After all, it is not every day that one gets to see some of the greatest players in the world demonstrate their stamina and their skills and the energy in their powerful limbs before a global population. So what is happening in Kyiv is but a war in line with natural and dark human behaviour, a story which is common to all nations.

For me, football has been a curious mix of the interesting and the banal. No, I will confess I do not understand the rules and nuances of the game. But it is exciting to watch it all the same. At one of the World Cups, much to the annoyance and amusement of the children in the family, I rooted for Cameroon. My love for the underdog was behind that move, but those children have since that fateful Cameroon moment scrupulously ignored my views on football or any sport for that matter.

My own promising career in football, which could have been an illustrious one, came to a crashing end sixty years ago when the ball I had kicked into the air simply came down from the sky to crash land on my little schoolboy head. That was when I retired from football. The experience left me with a lifelong love and hate relationship with a headache. The headache is, you are right, my football legacy.

But then there was my maternal uncle, my mama in local parlance, who was a devotee of football all his life. Turan Mama was in his days famous for his skills on the football ground, apart from his music-laden voice which made many a young woman swoon in ecstasy as he sang through the long pastoral nights. At one point, he became part of Dhaka Wanderers, touring the length and breadth of Bangladesh and sending terror into the hearts of the teams arrayed against his.

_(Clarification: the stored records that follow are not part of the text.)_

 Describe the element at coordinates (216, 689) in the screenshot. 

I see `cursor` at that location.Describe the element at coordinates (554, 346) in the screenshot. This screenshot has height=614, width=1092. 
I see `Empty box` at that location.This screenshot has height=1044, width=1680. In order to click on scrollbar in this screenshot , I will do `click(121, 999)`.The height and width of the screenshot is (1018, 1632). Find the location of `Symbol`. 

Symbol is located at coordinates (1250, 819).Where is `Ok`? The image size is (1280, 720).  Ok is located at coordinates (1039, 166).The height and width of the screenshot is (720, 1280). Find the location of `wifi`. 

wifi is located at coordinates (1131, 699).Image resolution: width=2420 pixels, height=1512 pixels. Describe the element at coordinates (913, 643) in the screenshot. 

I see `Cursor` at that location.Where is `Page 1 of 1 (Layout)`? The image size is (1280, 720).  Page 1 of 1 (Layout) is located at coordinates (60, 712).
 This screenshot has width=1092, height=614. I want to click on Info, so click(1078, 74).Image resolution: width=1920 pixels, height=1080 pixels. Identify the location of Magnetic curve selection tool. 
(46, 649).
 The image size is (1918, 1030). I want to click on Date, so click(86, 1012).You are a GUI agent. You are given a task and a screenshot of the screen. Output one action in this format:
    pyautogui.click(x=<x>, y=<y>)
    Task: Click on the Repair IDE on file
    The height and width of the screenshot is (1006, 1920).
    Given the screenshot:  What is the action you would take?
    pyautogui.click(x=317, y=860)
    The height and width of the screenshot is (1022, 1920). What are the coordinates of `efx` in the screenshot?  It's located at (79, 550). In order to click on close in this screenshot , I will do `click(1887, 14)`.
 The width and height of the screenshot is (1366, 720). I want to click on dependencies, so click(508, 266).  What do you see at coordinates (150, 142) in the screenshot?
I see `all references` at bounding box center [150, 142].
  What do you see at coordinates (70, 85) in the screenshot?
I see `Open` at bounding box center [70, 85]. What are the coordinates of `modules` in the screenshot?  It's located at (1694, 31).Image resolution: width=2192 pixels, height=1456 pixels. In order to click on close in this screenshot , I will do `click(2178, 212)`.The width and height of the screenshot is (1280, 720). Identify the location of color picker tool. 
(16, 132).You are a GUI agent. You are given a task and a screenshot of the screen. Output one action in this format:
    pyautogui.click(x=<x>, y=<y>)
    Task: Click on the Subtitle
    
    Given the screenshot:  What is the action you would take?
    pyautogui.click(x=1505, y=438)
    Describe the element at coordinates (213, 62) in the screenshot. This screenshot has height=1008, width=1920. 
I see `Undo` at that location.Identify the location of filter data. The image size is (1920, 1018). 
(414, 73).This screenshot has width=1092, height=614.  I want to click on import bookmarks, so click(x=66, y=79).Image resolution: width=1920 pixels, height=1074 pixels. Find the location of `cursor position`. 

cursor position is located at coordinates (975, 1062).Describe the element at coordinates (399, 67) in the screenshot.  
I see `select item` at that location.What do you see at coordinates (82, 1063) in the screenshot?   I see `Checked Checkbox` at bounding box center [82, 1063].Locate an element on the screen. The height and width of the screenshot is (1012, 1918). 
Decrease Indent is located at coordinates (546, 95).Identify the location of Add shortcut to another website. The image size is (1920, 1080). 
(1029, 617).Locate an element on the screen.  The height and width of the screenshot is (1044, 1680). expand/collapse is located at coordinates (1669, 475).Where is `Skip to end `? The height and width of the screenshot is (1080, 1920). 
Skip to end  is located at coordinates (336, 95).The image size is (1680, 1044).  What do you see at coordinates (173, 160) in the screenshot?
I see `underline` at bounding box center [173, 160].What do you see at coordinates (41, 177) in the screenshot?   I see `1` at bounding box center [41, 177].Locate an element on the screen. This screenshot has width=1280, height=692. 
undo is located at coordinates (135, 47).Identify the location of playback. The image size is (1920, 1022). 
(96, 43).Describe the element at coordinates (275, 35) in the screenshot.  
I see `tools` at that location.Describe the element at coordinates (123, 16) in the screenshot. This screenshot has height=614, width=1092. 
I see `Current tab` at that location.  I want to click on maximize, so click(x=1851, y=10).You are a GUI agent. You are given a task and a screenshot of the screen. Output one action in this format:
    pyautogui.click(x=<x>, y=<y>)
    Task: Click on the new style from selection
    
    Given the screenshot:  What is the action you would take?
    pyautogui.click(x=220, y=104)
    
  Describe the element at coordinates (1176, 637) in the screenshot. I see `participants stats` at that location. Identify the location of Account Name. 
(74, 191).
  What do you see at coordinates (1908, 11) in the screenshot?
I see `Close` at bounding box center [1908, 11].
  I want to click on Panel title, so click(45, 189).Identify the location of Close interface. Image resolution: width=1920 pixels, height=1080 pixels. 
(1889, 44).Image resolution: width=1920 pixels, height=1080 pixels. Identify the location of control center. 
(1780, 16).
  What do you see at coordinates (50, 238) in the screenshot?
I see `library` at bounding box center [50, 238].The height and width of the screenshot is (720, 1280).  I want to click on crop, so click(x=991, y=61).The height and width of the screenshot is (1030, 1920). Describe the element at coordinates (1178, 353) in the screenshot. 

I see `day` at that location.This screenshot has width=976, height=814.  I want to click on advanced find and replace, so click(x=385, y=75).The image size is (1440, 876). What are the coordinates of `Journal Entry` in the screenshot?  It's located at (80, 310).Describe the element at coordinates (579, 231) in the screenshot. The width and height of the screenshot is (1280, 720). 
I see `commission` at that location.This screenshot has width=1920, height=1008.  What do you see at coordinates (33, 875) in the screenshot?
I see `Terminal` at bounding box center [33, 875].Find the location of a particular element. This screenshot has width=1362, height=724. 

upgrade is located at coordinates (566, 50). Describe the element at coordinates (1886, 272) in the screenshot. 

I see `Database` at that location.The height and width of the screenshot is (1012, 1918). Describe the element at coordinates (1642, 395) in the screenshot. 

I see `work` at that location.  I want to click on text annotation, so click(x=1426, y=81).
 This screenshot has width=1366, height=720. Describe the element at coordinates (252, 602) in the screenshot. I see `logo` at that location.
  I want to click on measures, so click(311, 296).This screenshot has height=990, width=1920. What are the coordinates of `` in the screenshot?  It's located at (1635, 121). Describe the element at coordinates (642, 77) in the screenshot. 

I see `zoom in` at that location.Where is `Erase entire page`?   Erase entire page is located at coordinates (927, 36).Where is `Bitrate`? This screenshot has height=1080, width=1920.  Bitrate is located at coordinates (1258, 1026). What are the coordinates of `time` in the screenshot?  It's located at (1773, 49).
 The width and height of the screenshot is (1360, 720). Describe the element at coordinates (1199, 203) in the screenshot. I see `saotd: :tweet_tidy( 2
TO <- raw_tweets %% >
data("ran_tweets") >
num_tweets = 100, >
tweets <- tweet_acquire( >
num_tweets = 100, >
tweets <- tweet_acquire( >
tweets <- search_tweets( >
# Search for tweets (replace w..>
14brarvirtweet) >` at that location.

His life ended in his eighties, ill and confined as he was to bed. But conversations on football with him led to a bolt of energy running right through him. His past overwhelmed his present. And, of course, a dwindling band of ageing football fans yet remember the electric energy which took charge of Turan Mama the moment he stepped out on that field. Their gaze clouds over with a faraway look.

But let us sit back and see what all those brave men --- Messi, Neymar, Ronaldo and what have you --- have been doing in Qatar to keep us Bengalis in thrall to football. Isn't it a healthy feeling, for a change, that for a month most of us will be keeping away from politics through keeping our eagles' eyes focused on football?

Some of us, yours truly for instance, may not comprehend the rules of the game at all. But they know, just like those fanatical night owls, a.k.a. cricket enthusiasts, how to let out a scream, release a polite expletive, jump in the air and even have the tears flow down the cheeks. Football madness is in the air.